**Set task**
Reproduce each of the following items word for word, without changing anything.
* Begin Extracted data *
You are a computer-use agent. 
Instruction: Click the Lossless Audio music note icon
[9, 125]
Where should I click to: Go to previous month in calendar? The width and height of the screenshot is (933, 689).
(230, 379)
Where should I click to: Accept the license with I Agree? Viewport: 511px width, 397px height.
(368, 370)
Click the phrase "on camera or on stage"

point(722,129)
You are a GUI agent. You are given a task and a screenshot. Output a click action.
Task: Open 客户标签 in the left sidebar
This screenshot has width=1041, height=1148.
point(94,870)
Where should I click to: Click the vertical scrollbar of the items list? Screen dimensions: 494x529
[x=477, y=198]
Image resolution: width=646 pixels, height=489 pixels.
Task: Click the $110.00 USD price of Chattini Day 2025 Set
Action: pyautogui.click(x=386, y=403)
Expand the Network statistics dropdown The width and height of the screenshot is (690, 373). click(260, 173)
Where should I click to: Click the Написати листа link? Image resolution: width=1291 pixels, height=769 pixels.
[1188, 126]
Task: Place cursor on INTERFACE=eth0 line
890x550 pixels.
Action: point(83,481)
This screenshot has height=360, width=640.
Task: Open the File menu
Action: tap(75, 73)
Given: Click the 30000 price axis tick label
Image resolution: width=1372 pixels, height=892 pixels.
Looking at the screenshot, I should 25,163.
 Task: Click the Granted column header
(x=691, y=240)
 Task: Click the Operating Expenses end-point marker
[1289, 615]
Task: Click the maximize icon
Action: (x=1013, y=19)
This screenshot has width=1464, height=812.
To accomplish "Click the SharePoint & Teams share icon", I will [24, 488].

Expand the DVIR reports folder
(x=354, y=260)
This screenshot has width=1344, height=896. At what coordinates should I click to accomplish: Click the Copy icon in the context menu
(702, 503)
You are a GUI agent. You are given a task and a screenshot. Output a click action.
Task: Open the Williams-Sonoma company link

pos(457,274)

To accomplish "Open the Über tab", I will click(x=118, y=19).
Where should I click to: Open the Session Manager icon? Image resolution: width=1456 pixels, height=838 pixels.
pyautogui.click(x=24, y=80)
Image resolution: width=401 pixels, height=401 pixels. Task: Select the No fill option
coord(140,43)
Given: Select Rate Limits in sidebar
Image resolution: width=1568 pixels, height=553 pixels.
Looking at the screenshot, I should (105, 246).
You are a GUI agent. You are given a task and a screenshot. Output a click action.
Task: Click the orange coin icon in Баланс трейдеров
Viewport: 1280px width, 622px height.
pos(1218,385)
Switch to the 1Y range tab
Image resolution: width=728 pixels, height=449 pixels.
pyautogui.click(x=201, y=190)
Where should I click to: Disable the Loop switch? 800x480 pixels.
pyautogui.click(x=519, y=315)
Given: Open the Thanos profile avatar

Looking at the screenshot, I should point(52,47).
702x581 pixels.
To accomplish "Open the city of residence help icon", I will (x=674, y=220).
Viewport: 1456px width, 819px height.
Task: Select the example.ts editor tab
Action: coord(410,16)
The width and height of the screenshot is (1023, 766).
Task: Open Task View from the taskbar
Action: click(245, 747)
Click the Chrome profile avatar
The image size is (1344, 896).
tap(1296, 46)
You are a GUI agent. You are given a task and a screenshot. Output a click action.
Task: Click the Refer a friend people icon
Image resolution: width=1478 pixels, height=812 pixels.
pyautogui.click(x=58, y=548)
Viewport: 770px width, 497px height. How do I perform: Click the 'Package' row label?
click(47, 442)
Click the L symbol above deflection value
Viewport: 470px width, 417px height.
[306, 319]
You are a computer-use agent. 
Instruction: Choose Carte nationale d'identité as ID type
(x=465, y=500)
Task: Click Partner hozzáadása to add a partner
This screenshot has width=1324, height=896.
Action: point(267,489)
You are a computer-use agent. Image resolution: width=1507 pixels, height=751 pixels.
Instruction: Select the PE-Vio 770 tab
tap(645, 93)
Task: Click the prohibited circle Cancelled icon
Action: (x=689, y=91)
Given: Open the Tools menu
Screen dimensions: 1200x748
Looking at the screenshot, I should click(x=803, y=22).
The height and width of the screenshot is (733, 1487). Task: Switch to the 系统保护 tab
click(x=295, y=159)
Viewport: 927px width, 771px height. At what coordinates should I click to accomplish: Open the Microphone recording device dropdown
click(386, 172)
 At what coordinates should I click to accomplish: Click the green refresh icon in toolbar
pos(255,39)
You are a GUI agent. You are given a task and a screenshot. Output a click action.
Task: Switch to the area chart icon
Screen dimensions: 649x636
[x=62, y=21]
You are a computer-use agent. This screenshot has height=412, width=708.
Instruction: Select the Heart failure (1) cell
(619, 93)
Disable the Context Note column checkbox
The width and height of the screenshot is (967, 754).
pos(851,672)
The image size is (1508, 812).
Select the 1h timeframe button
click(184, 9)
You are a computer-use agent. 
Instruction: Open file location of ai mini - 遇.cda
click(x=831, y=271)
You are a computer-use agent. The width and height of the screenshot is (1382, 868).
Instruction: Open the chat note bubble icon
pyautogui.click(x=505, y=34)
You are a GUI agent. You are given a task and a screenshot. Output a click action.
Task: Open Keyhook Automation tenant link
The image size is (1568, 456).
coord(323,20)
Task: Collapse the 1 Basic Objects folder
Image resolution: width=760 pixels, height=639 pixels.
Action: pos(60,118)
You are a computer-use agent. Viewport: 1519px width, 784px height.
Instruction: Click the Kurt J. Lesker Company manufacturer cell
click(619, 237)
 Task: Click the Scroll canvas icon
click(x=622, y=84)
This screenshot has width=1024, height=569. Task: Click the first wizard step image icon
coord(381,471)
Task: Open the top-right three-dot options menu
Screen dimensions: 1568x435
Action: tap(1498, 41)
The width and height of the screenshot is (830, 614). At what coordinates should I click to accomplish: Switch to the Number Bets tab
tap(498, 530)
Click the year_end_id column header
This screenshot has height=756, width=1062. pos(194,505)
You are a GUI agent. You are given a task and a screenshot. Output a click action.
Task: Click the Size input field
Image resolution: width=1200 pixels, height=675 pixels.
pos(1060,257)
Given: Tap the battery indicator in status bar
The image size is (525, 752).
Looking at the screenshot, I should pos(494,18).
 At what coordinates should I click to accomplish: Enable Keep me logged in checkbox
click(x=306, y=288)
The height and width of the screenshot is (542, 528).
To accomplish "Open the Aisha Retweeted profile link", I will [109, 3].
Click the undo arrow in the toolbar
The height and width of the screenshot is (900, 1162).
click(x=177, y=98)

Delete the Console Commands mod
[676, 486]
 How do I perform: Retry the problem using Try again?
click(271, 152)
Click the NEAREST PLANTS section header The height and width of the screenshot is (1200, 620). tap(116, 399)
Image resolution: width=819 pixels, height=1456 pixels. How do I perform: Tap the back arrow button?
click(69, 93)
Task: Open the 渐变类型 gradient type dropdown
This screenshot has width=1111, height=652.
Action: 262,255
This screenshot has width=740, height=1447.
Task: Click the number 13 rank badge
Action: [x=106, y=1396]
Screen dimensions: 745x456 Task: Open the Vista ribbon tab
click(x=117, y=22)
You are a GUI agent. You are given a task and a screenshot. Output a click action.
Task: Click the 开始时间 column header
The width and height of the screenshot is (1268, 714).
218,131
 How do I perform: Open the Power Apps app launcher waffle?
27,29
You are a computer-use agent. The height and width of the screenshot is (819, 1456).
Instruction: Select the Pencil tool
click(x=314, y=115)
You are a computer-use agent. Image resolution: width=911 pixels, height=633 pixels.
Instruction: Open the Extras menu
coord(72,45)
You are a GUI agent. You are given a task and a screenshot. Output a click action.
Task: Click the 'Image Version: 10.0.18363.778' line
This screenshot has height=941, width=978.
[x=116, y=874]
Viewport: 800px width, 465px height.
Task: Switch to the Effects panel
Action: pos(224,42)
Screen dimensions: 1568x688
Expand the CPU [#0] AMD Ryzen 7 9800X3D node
* End Extracted data *
**Answer below**
You are a computer-use agent. 
Instruction: Click the Lossless Audio music note icon
[9, 125]
Where should I click to: Go to previous month in calendar? The width and height of the screenshot is (933, 689).
(230, 379)
Where should I click to: Accept the license with I Agree? Viewport: 511px width, 397px height.
(368, 370)
Click the phrase "on camera or on stage"

point(722,129)
You are a GUI agent. You are given a task and a screenshot. Output a click action.
Task: Open 客户标签 in the left sidebar
This screenshot has width=1041, height=1148.
point(94,870)
Where should I click to: Click the vertical scrollbar of the items list? Screen dimensions: 494x529
[x=477, y=198]
Image resolution: width=646 pixels, height=489 pixels.
Task: Click the $110.00 USD price of Chattini Day 2025 Set
Action: pyautogui.click(x=386, y=403)
Expand the Network statistics dropdown The width and height of the screenshot is (690, 373). click(260, 173)
Where should I click to: Click the Написати листа link? Image resolution: width=1291 pixels, height=769 pixels.
[1188, 126]
Task: Place cursor on INTERFACE=eth0 line
890x550 pixels.
Action: point(83,481)
This screenshot has height=360, width=640.
Task: Open the File menu
Action: tap(75, 73)
Given: Click the 30000 price axis tick label
Image resolution: width=1372 pixels, height=892 pixels.
Looking at the screenshot, I should 25,163.
 Task: Click the Granted column header
(x=691, y=240)
 Task: Click the Operating Expenses end-point marker
[1289, 615]
Task: Click the maximize icon
Action: (x=1013, y=19)
This screenshot has width=1464, height=812.
To accomplish "Click the SharePoint & Teams share icon", I will [24, 488].

Expand the DVIR reports folder
(x=354, y=260)
This screenshot has width=1344, height=896. At what coordinates should I click to accomplish: Click the Copy icon in the context menu
(702, 503)
You are a GUI agent. You are given a task and a screenshot. Output a click action.
Task: Open the Williams-Sonoma company link

pos(457,274)

To accomplish "Open the Über tab", I will click(x=118, y=19).
Where should I click to: Open the Session Manager icon? Image resolution: width=1456 pixels, height=838 pixels.
pyautogui.click(x=24, y=80)
Image resolution: width=401 pixels, height=401 pixels. Task: Select the No fill option
coord(140,43)
Given: Select Rate Limits in sidebar
Image resolution: width=1568 pixels, height=553 pixels.
Looking at the screenshot, I should (105, 246).
You are a GUI agent. You are given a task and a screenshot. Output a click action.
Task: Click the orange coin icon in Баланс трейдеров
Viewport: 1280px width, 622px height.
pos(1218,385)
Switch to the 1Y range tab
Image resolution: width=728 pixels, height=449 pixels.
pyautogui.click(x=201, y=190)
Where should I click to: Disable the Loop switch? 800x480 pixels.
pyautogui.click(x=519, y=315)
Given: Open the Thanos profile avatar

Looking at the screenshot, I should point(52,47).
702x581 pixels.
To accomplish "Open the city of residence help icon", I will (x=674, y=220).
Viewport: 1456px width, 819px height.
Task: Select the example.ts editor tab
Action: coord(410,16)
The width and height of the screenshot is (1023, 766).
Task: Open Task View from the taskbar
Action: click(245, 747)
Click the Chrome profile avatar
The image size is (1344, 896).
tap(1296, 46)
You are a GUI agent. You are given a task and a screenshot. Output a click action.
Task: Click the Refer a friend people icon
Image resolution: width=1478 pixels, height=812 pixels.
pyautogui.click(x=58, y=548)
Viewport: 770px width, 497px height. How do I perform: Click the 'Package' row label?
click(47, 442)
Click the L symbol above deflection value
Viewport: 470px width, 417px height.
[306, 319]
You are a computer-use agent. 
Instruction: Choose Carte nationale d'identité as ID type
(x=465, y=500)
Task: Click Partner hozzáadása to add a partner
This screenshot has width=1324, height=896.
Action: point(267,489)
You are a computer-use agent. Image resolution: width=1507 pixels, height=751 pixels.
Instruction: Select the PE-Vio 770 tab
tap(645, 93)
Task: Click the prohibited circle Cancelled icon
Action: (x=689, y=91)
Given: Open the Tools menu
Screen dimensions: 1200x748
Looking at the screenshot, I should click(x=803, y=22).
The height and width of the screenshot is (733, 1487). Task: Switch to the 系统保护 tab
click(x=295, y=159)
Viewport: 927px width, 771px height. At what coordinates should I click to accomplish: Open the Microphone recording device dropdown
click(386, 172)
 At what coordinates should I click to accomplish: Click the green refresh icon in toolbar
pos(255,39)
You are a GUI agent. You are given a task and a screenshot. Output a click action.
Task: Switch to the area chart icon
Screen dimensions: 649x636
[x=62, y=21]
You are a computer-use agent. This screenshot has height=412, width=708.
Instruction: Select the Heart failure (1) cell
(619, 93)
Disable the Context Note column checkbox
The width and height of the screenshot is (967, 754).
pos(851,672)
The image size is (1508, 812).
Select the 1h timeframe button
click(184, 9)
You are a computer-use agent. 
Instruction: Open file location of ai mini - 遇.cda
click(x=831, y=271)
You are a computer-use agent. The width and height of the screenshot is (1382, 868).
Instruction: Open the chat note bubble icon
pyautogui.click(x=505, y=34)
You are a GUI agent. You are given a task and a screenshot. Output a click action.
Task: Open Keyhook Automation tenant link
The image size is (1568, 456).
coord(323,20)
Task: Collapse the 1 Basic Objects folder
Image resolution: width=760 pixels, height=639 pixels.
Action: pos(60,118)
You are a computer-use agent. Viewport: 1519px width, 784px height.
Instruction: Click the Kurt J. Lesker Company manufacturer cell
click(619, 237)
 Task: Click the Scroll canvas icon
click(x=622, y=84)
This screenshot has width=1024, height=569. Task: Click the first wizard step image icon
coord(381,471)
Task: Open the top-right three-dot options menu
Screen dimensions: 1568x435
Action: tap(1498, 41)
The width and height of the screenshot is (830, 614). At what coordinates should I click to accomplish: Switch to the Number Bets tab
tap(498, 530)
Click the year_end_id column header
This screenshot has height=756, width=1062. pos(194,505)
You are a GUI agent. You are given a task and a screenshot. Output a click action.
Task: Click the Size input field
Image resolution: width=1200 pixels, height=675 pixels.
pos(1060,257)
Given: Tap the battery indicator in status bar
The image size is (525, 752).
Looking at the screenshot, I should pos(494,18).
 At what coordinates should I click to accomplish: Enable Keep me logged in checkbox
click(x=306, y=288)
The height and width of the screenshot is (542, 528).
To accomplish "Open the Aisha Retweeted profile link", I will [109, 3].
Click the undo arrow in the toolbar
The height and width of the screenshot is (900, 1162).
click(x=177, y=98)

Delete the Console Commands mod
[676, 486]
 How do I perform: Retry the problem using Try again?
click(271, 152)
Click the NEAREST PLANTS section header The height and width of the screenshot is (1200, 620). tap(116, 399)
Image resolution: width=819 pixels, height=1456 pixels. How do I perform: Tap the back arrow button?
click(69, 93)
Task: Open the 渐变类型 gradient type dropdown
This screenshot has width=1111, height=652.
Action: 262,255
This screenshot has width=740, height=1447.
Task: Click the number 13 rank badge
Action: [x=106, y=1396]
Screen dimensions: 745x456 Task: Open the Vista ribbon tab
click(x=117, y=22)
You are a GUI agent. You are given a task and a screenshot. Output a click action.
Task: Click the 开始时间 column header
The width and height of the screenshot is (1268, 714).
218,131
 How do I perform: Open the Power Apps app launcher waffle?
27,29
You are a computer-use agent. The height and width of the screenshot is (819, 1456).
Instruction: Select the Pencil tool
click(x=314, y=115)
You are a computer-use agent. Image resolution: width=911 pixels, height=633 pixels.
Instruction: Open the Extras menu
coord(72,45)
You are a GUI agent. You are given a task and a screenshot. Output a click action.
Task: Click the 'Image Version: 10.0.18363.778' line
This screenshot has height=941, width=978.
[x=116, y=874]
Viewport: 800px width, 465px height.
Task: Switch to the Effects panel
Action: pos(224,42)
Screen dimensions: 1568x688
Expand the CPU [#0] AMD Ryzen 7 9800X3D node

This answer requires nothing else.